Evan Gray is from Jefferson, North Carolina and is the author of the chapbooks Blindspot (the Rest (Garden-Door Press, 2018), BODY BIRTH (above/ground press, 2019) and Dusk Melody (Shirt Pocket Press, 2019). His essays and poems have been featured in DIAGRAM, Tarpaulin Sky, Yalobusha Review, Word For / Word, and others.

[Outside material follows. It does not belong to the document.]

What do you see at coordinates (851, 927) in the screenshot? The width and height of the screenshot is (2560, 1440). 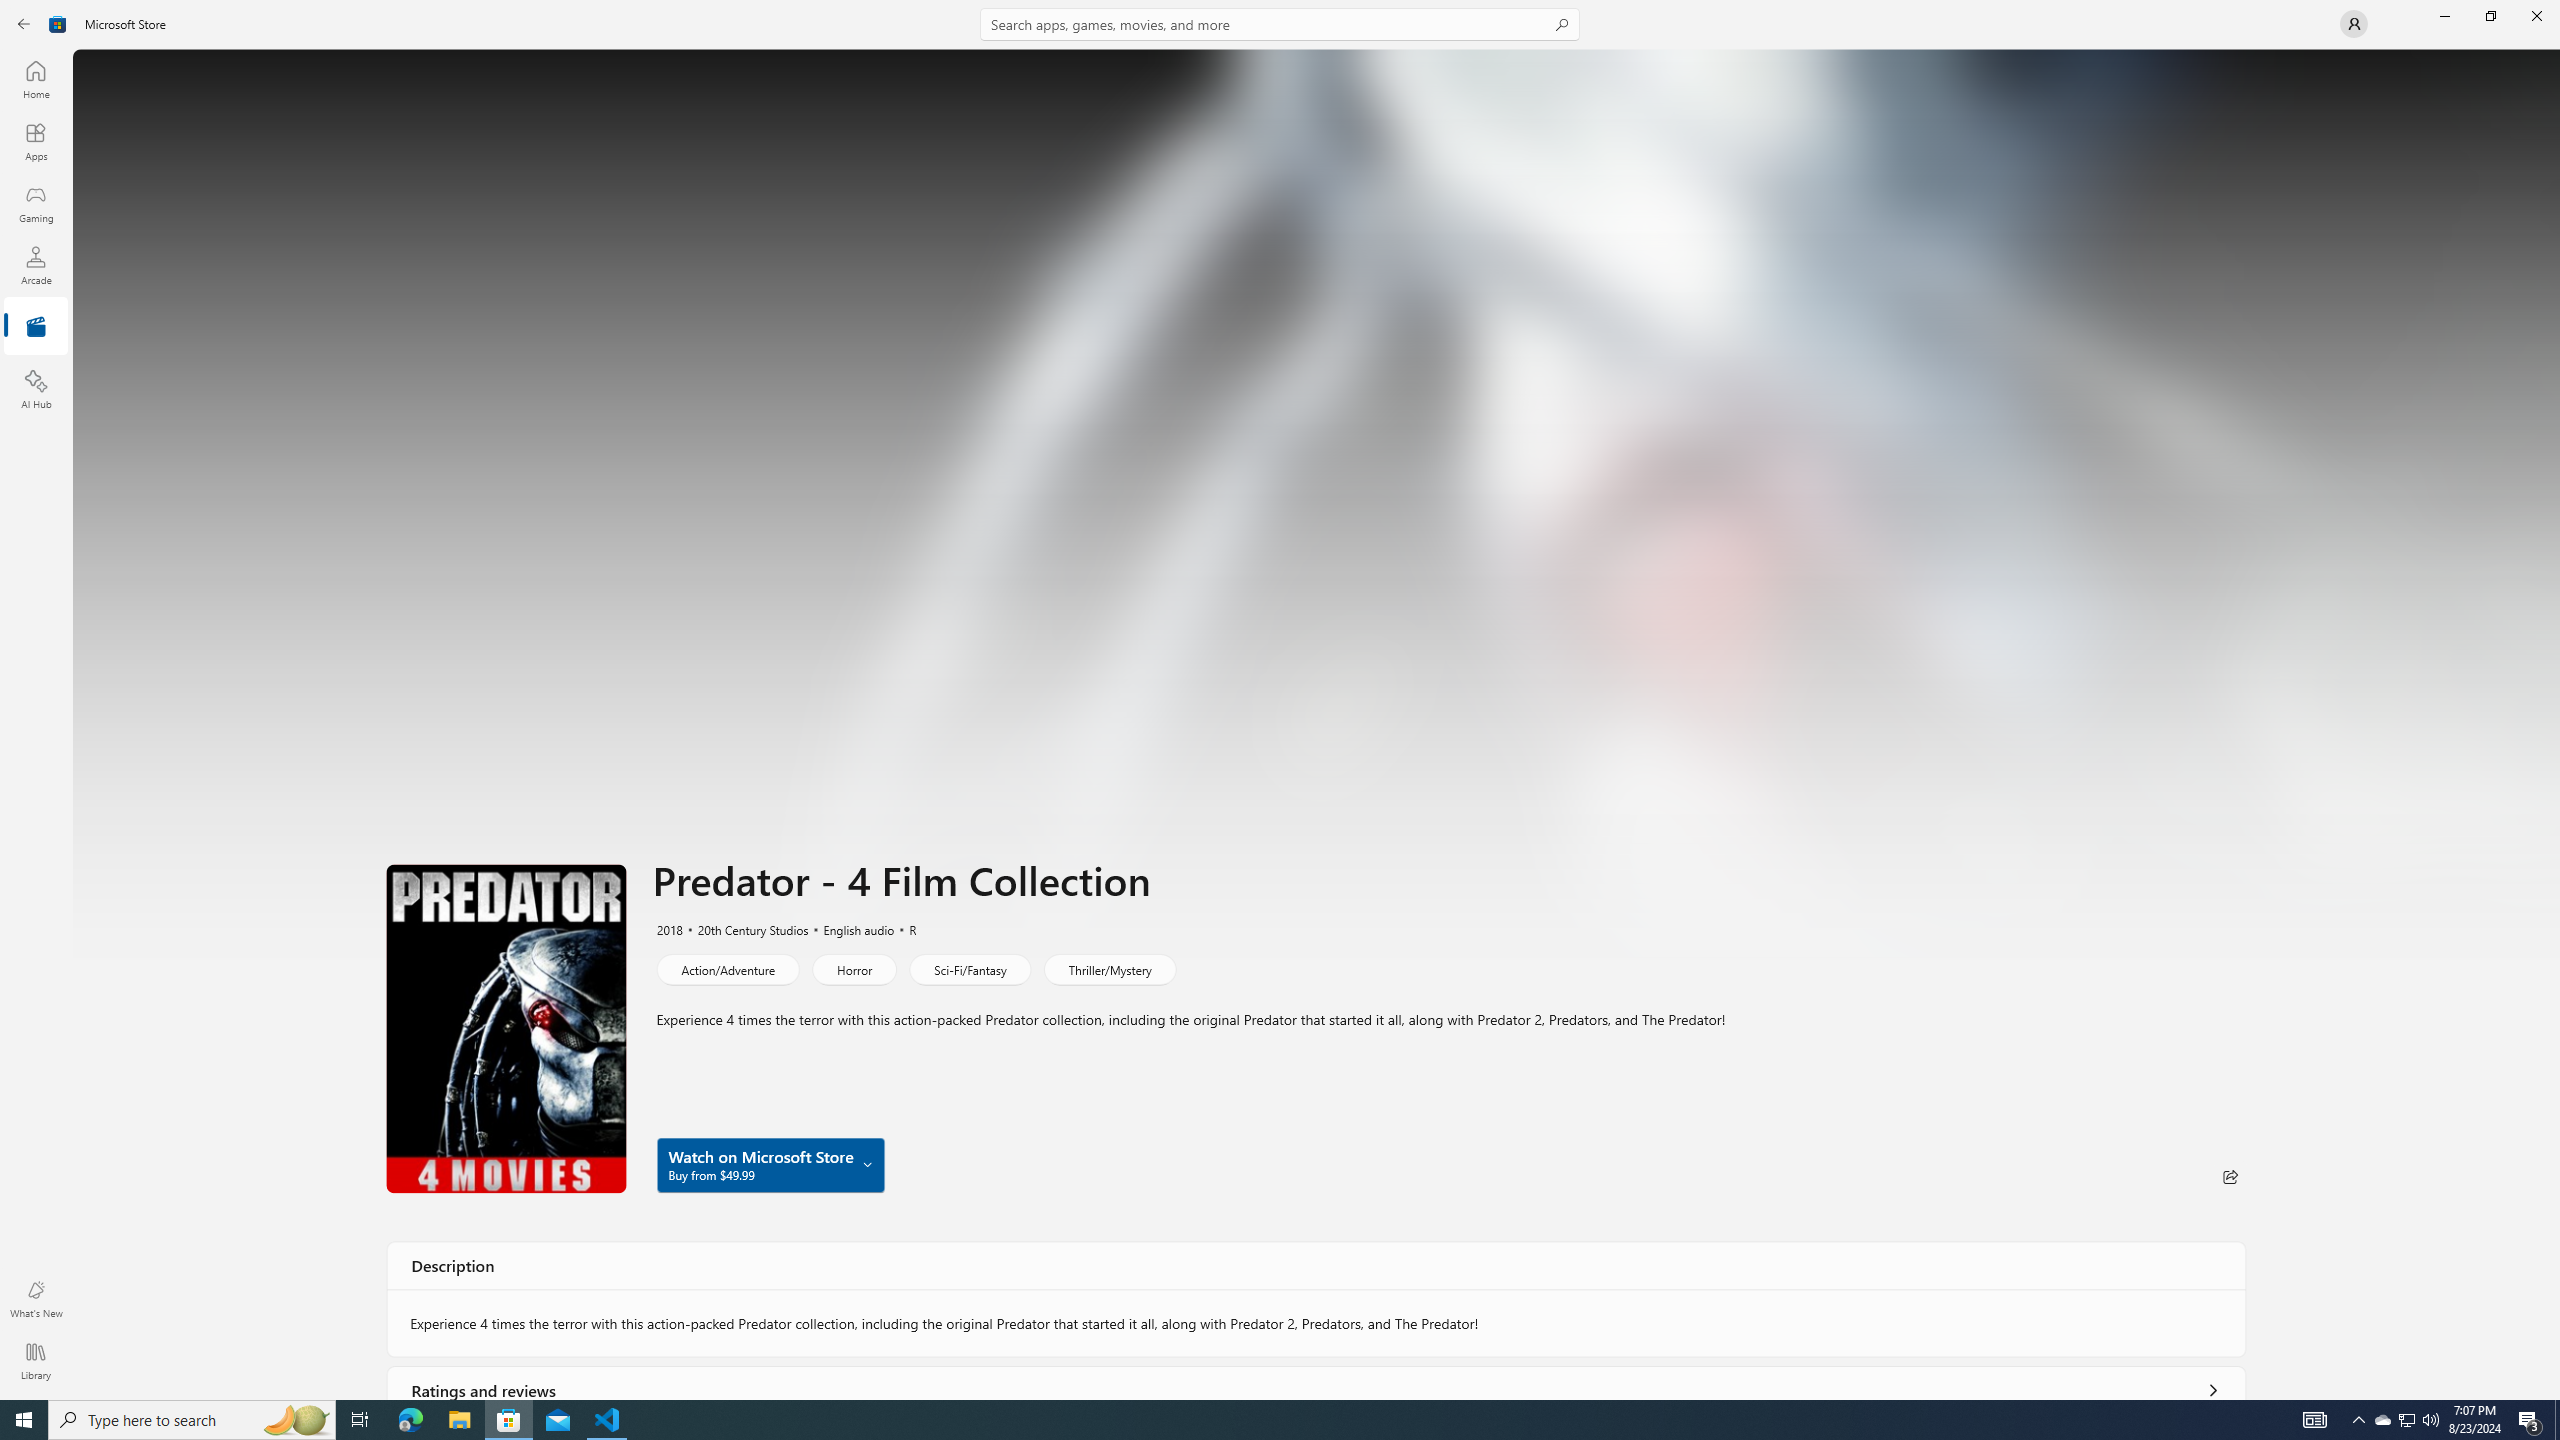 I see `'English audio'` at bounding box center [851, 927].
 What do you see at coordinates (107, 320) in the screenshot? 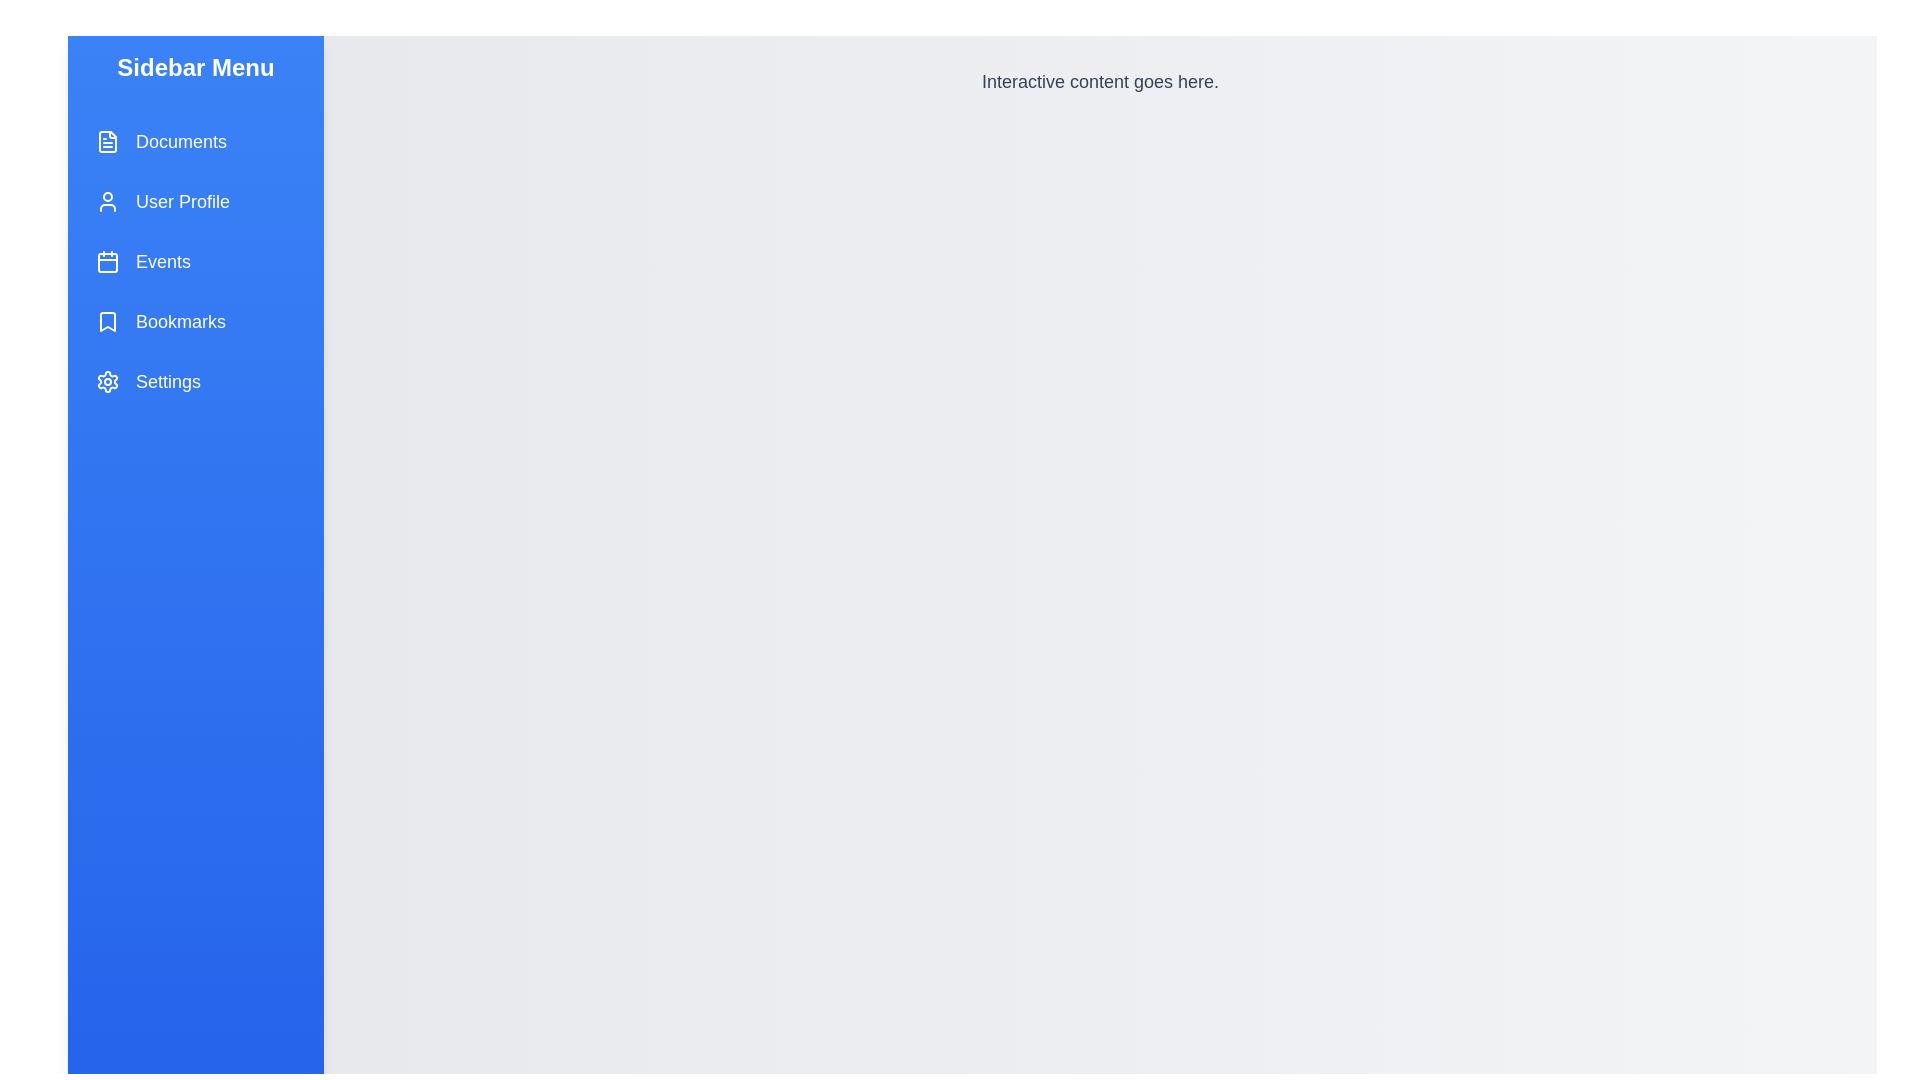
I see `the icon representing Bookmarks` at bounding box center [107, 320].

He currently lives and teaches in Pittsburgh, PA.

the Tuesday poem is curated by rob mclennan



Tuesday, March 12, 2019

Tuesday poem #310 : Tanis MacDonald : Hawks and Handlers



At the Medieval Faire we watch
two women in leather jerkins
cinched with wide brown belts and 

tethered to their wrists a peregrine
hawk with its dark head and slate wings
and a barn owl with a face like

a Venn diagram and the hawk handler says
They don’t like being with us so we can’t
pet them and they won’t fly to glove

for food because the hawk will ball
its claws up and punch its prey to break
its neck before eating it

but we keep these big birds fed and
protected so they are getting all their
needs met and aren’t looking for another

relationship and all the couples and maybe
some singles in the crowd laugh and
the hawk handler blushes. She didn’t

mean it that way not at all and I look
at you with your camera to your eye
twisting the lens for a close-up of the owl’s

white face floating in the dim tent and know
the cat will spring at our ankles when
we walk in the door she will bare

her teeth and pounce preparing for the day she’ll
take us down with matching thuds and eat us
beginning with our eyes

and know we were getting all our needs met


Tanis MacDonald is the author of five books of poetry and essays, including Out of Line: Daring to Be an Artist Outside the Big City, and the editor of two collections. Her next poetry book, Mobile, will be out with Book*hug in Fall 2019. Recent work has appeared in Atlantis, Understorey, Prairie Fire, and Lemon Hound. She lives in Waterloo, Ontario.